For 'number-crunching' style applications that use alot of data (reads: "hundreds of MB, but not into GB" ie, it will fit nicely into memory beside the OS), does it make sense to read all your data into memory first before starting processing to avoid potentially making your program IO bound while reading large related datasets, instead loading them from RAM?

Does this answer change between using different data backings? ie, would the answer be the same irrespective of if you were using XML files, flat files, a full DBMS, etc?

+8  A: 

Your program is as fast as whatever its bottleneck is. It makes sense to do things like storing your data in memory if that improves the overall performance. There is no hard and fast rule that says it will improve performance however. When you fix one bottleneck, something new becomes the bottleneck. So resolving one issue may get a 1% increase in performance or 1000% depending on what the next bottleneck is. The thing you're improving may still be the bottleneck.

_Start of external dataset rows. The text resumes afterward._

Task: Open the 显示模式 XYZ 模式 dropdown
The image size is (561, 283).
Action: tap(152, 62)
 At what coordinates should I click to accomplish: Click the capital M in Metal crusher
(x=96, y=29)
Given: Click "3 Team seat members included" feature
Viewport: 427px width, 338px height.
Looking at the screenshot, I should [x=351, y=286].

I think about these things as generally fitting into one of three levels:

  1. Eager. When you need something from disk or from a network or the result of a calculation you go and get or do it. This is the simplest to program, the easiest to test and debug but the worst for performance. This is fine so long as this aspect isn't the bottleneck;
  2. Lazy. Once you've done a particular read or calculation don't do it again for some period of time that may be anything from a few milliseconds to forever. This can add a lot of complexity to your program but if the read or calculation is expensive, can reap enormous benefits; and
  3. Over-eager. This is much like a combination of the previous two. Results are cached but instead of doing the read or calculation or requested there is a certain amount of preemptive activity to anticipate what you might want. Like if you read 10K from a file, there is a reasonably high likelihood that you might later want the next 10K block. Rather than delay execution you get it just in case it's requested.

The lesson to take from this is the (somewhat over-used and often mis-quoted) quote from Donald Knuth that "premature optimization is the root of all evil." Eager and over-eager solutions add a huge amount of complexity so there is no point doing them for something that won't yield a useful benefit.

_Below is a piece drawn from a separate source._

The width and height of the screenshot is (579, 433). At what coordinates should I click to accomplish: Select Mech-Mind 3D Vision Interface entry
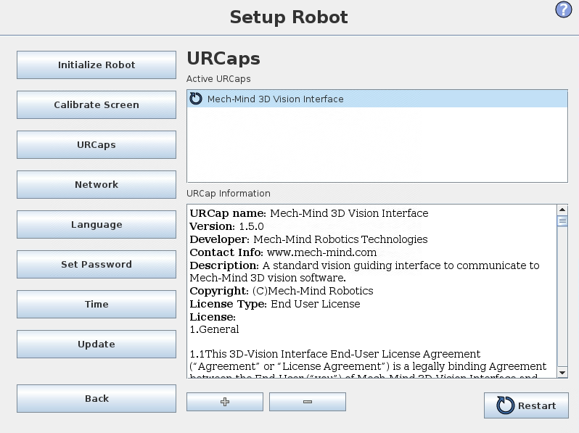point(276,99)
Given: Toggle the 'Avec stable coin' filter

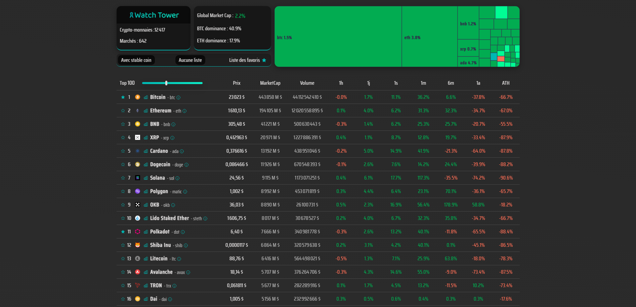Looking at the screenshot, I should (x=136, y=60).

Programmers often make the mistake of creating some highly (alleged) optimized version of something before determining if they need to and whether or not it will be useful.

My own take on this is: don't solve a problem until you have a problem.

cletus
+2  A: 

I would guess that choosing the right data storage method will have more effect than whether you read from disk all at once or as needed.

Most database tables have regular offsets for fields in each row. For example, a customer record may be 50 bytes long and have a pants_size column start at the 12th byte. Selecting all pants sizes is as easy as getting values at offsets 12, 62, 112, 162, ad nauseum.

XML, however, is a lousy format for fast data access. You'll need to slog through a bunch of variable-length tags and attributes in order to get your data, and you won't be able to jump instantly from one record to the next. Unless you parse the file into a data structure like the one mentioned above. In which case you'd have something very much like an RDMS, so there you go.

Brendan Berg
In the particular case I'm working with, I don't get a choice of data storage: that's dictated by third-party applications I have to work with. +1 for making some good points though.